>> Start MATERIAL

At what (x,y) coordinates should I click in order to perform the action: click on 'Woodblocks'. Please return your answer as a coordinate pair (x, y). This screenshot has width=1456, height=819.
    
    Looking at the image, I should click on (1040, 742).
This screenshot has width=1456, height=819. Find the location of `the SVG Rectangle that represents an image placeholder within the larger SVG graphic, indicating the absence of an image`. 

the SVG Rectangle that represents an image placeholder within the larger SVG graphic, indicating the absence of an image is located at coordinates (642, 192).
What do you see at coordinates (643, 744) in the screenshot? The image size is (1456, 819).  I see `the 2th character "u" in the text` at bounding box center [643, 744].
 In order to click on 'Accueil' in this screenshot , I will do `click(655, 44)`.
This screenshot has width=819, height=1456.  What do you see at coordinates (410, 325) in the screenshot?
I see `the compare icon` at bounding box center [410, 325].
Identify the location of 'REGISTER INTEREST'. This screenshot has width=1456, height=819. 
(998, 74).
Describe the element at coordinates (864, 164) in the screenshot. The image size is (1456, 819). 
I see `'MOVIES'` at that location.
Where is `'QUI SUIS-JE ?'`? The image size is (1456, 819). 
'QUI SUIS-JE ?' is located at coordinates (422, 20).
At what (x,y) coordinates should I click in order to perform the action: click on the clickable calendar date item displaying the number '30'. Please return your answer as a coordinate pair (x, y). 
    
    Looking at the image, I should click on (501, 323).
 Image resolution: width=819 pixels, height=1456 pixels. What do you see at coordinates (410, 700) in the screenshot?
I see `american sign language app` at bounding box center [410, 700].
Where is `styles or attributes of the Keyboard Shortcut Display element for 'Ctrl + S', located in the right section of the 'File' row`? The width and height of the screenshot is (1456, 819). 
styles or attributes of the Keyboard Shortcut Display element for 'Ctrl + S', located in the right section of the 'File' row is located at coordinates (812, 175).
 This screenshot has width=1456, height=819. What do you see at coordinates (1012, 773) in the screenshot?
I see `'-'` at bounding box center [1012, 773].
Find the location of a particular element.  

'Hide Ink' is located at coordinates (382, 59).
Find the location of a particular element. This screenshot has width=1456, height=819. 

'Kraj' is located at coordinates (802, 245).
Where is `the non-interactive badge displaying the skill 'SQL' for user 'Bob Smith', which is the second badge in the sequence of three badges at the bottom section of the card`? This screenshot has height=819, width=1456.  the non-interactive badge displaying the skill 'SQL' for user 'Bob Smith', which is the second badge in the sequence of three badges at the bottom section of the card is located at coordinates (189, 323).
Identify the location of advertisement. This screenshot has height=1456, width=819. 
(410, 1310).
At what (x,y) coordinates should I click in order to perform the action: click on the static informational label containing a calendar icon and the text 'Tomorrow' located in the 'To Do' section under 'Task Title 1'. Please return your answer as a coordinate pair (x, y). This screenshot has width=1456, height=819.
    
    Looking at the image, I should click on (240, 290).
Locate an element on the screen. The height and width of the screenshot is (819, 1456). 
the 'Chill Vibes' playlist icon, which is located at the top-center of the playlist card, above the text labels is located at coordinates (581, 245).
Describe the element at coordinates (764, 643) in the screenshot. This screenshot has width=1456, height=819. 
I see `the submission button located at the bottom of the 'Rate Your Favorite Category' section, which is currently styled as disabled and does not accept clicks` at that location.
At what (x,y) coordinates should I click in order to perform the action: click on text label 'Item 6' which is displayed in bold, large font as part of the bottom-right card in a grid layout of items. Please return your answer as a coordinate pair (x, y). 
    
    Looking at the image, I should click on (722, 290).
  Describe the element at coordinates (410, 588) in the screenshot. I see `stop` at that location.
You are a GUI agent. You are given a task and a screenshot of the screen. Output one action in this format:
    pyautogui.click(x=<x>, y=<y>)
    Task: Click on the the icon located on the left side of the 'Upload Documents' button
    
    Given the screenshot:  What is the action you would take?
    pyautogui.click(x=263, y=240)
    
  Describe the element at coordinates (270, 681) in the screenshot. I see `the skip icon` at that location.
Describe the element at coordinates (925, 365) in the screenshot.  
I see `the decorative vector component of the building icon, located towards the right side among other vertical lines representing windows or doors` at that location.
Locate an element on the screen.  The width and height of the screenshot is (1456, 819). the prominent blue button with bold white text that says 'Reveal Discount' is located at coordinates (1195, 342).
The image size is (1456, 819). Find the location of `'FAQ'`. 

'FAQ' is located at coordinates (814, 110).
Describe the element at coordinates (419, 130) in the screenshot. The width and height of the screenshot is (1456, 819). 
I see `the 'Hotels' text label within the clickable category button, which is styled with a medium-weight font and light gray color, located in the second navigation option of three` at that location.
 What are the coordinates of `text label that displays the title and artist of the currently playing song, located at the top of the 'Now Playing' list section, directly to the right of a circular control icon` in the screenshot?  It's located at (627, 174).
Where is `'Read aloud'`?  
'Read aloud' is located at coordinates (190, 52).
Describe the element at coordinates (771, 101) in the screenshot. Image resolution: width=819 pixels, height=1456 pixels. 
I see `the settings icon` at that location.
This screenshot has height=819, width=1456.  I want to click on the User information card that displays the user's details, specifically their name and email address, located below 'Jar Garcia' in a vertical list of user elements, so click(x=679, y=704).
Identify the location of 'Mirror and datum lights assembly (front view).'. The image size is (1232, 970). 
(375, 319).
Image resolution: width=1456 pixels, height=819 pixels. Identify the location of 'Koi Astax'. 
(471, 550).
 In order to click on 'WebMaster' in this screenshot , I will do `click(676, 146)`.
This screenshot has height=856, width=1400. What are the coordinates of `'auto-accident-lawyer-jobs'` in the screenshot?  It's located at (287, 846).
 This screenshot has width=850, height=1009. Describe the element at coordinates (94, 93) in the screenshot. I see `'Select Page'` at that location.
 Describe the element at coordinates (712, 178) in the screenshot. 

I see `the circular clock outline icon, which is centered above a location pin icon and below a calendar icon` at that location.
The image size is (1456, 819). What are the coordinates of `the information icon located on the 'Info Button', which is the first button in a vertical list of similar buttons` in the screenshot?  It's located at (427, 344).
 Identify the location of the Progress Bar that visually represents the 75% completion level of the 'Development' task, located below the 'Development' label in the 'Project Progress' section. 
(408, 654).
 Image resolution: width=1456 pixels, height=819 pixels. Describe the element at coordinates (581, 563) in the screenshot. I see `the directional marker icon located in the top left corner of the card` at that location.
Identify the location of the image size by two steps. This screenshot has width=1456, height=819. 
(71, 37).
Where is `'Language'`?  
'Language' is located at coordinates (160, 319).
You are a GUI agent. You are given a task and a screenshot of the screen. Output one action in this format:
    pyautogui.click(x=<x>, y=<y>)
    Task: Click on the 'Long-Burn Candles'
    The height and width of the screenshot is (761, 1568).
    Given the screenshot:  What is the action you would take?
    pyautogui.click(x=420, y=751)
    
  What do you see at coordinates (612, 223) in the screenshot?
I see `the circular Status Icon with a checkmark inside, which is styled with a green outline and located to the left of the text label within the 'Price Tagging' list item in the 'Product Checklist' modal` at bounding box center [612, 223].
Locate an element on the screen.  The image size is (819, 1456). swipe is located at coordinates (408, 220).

>> End MATERIAL

Lay out the lines starting at the one containing "Identify the location of the image" and ending at the one containing "coordinates (160, 319)." as a two-column CSV with the headers input and output. Give each row a line's text under input and its answer under output, each in a single quoted field with line breaks replaced by spaces.

◆ ANSWER TO THE EXERCISE ◆
input,output
"Identify the location of the image size by two steps. This screenshot has width=1456, height=819.","(71, 37)."
"Where is `'Language'`?","'Language' is located at coordinates (160, 319)."